After the pieces were finished, dried and fired the time came for me to hand them over. I did it with a “business as usual” attitude but soon fell into a well of sadness. I couldn’t for the life of me figure out where the blues were coming from – the pieces turned out well, they were handed over in one piece and I had completed the goal I set out to achieve. And yet……there it was, staring me in the face; a deep sense of sadness and loss.
I pulled up my “big girl panties” and went off to yoga. One of the best remedies for me when I am faced with depression is exercise. So, there I was in the middle of a particularly challenging class with my favorite instructor, Jess, when it dawned on me.
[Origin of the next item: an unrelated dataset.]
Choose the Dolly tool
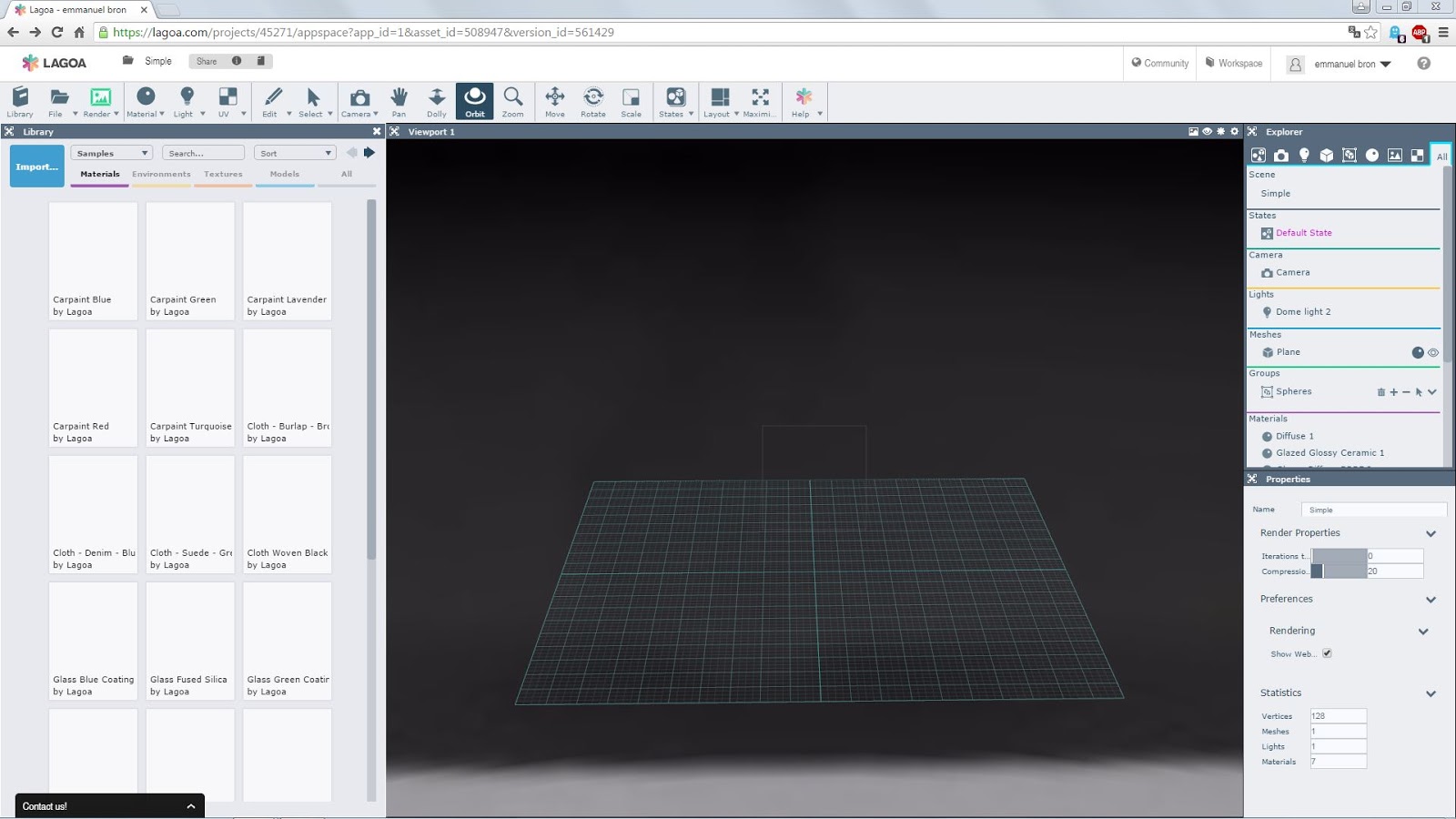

As I quieted my mind of all of the external noise and put my focus on my mat and my physical being, it freed up my space and my spirit to wander. I realized that the sadness and loss I was feeling was for handing over my “soul” babies. Those pieces which I had put such thought, time and love into, were gone in an instant and off to their forever homes. After a day or so, I was able to acknowledge my emotions, cry for their leaving and be liberated from my dark cloud.
I created these pieces, not for myself but for others that had taken their passion and purpose and turned it into an art form. They were never mine………they were meant for these special people and I was only a conduit to let them take shape. I can only hope that the individuals who received them felt the love……….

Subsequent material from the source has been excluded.